Old School Versus New School

Ce parti pris reflète un fossé générationnel paradoxal, le Rap est une musique « pour les jeunes » qui existe depuis 40 ans. D’un côté, les puristes défendent la tradition du « real hip-hop », et de l’autre, des minots dopés à l’autotune prônent l’évolution. Peu de monde considère qu’une cohabitation est possible, que des courants musicaux opposés peuvent coexister. J’estime que chaque artiste peut trouver son public et vice versa. La musique – et toute forme d’art – est essentiellement une question de goût et de sensibilité. Prendre de l’âge peut rendre nostalgique d’une époque mais cela n’empêche pas d’être un mélomane avisé. Loin de correspondre au public cible, je suis heureux de ne pas « m’enjailler » sur les sons de MHD. Dois-je en déduire qu’à 35 ans, je ne devrais plus écouter de rap? Est-ce qu’avoir 20 ans interdit d’apprécier d’anciens jazzmen ou rockeurs?…
Si la musique est universelle, l’argent l’est encore plus et, niveau cash, mon pouvoir d’achat est supérieur à celui d’un apprenti plâtrier-peintre. Ce manque de risque artistique, c’est comme un ballon d’or pour Messi ou Ronaldo. Tu ne te trompes pas en les choisissant, sauf que tout le monde s’y attend, même si un autre joueur fait une saison de fou (Props à Xavi et Neuer).
À la mi-avril, la Case-à-Chocs a réussi un petit tour de force: programmer Token un jeudi soir, puis M.O.P et La Base & Tru Comers le vendredi. Le danger pris avec le natif de Salem était compensé le soir suivant. Un jeune qui n’a pas encore explosé, des légendes et des locaux talentueux avec une fan-base établie, tout y était, artistiquement et financièrement…

Legends never die

D’ailleurs, je suis surpris qu’aucune légende ne soit présente à Montreux. Pour une édition anniversaire où les autres styles musicaux ont droit à leurs mythes, il n’y a aucun cador rapologique à l’horizon. Personne connoté « âge d’or », « boom-bap » ou « underground » (notez les guillemets). Pourtant, la liste des artistes qui se sont produits à l’Auditorium Stravinksi ou au Miles Davis Hall/Montreux Jazz Lab est longue comme le bras: The Roots, Cypress Hill, Mos Def AKA Yasiin Bey, Q-Tip, De la Soul, le Wu, The Pharcyde, Doom, Masta Ace et j’en passe…
Cette année, il n’y a même pas un « Sean Price Tribute » de derrière les fagots ou un MC avec un live band. Rien. Que nenni. Je conçois que les cachets, les disponibilités et les contrats d’exclusivité n’arrangent pas les desiderata du festivalier lambda. Soit. En même temps, est-ce que le 50ème se prépare comme n’importe quelle édition? Est-ce que des pâtes au thon sont dignes d’un repas de fête?
Loin d’avoir la vérité absolue, je trouve qu’ignorer sciemment un courant musical, ses acteurs ou ses fans, est un sacré camouflet. Je n’imagine pas un Montreux Jazz où tous les groupes de jazz ne joueraient que du New Orleans, par exemple. Surtout qu’en se limitant volontairement, les programmateurs réduisent les chances de palper des billets supplémentaires.
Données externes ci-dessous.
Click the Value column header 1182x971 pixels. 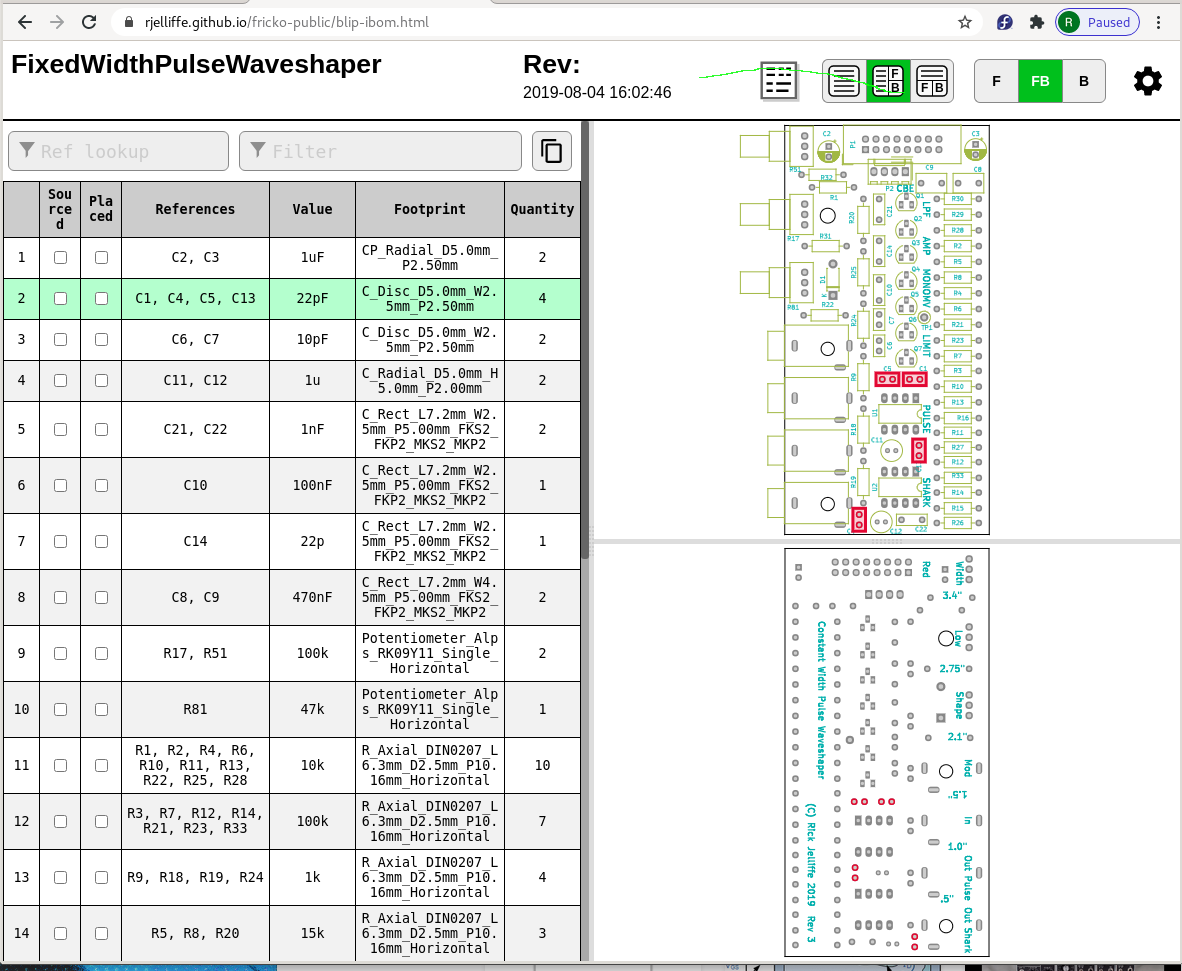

Le business de la musique a bien changé en 20 ans. Quand mon moi-jeune-et-naïf pensait que la bonne musique se suffisait, mon moi-adulte sait que la communication fausse le jeu. La concurrence est rude et tous les acteurs cherchent les meilleurs moyens de tirer leur épingle du jeu.
Les rappeurs – et les artistes en général – soignent autant leurs images que leurs punchlines, s’émancipent des maisons de disques et sont à la tête de bataillons de followers sur les différents réseaux sociaux. Les festivals redoublent de stratégies pour rentabiliser un investissement toujours plus conséquent, tout en priant que les cieux éloignent la pluie au maximum. Les enjeux sont donc multiples. Il n’y a que l’envie du public qui soit constante: voir ses artistes fétiches pour un prix raisonnable. Cet été, j’aurais plaisir à écouter du rap autre part qu’au bord du lac Léman. Happy Birthday Montreux Jazz Festival!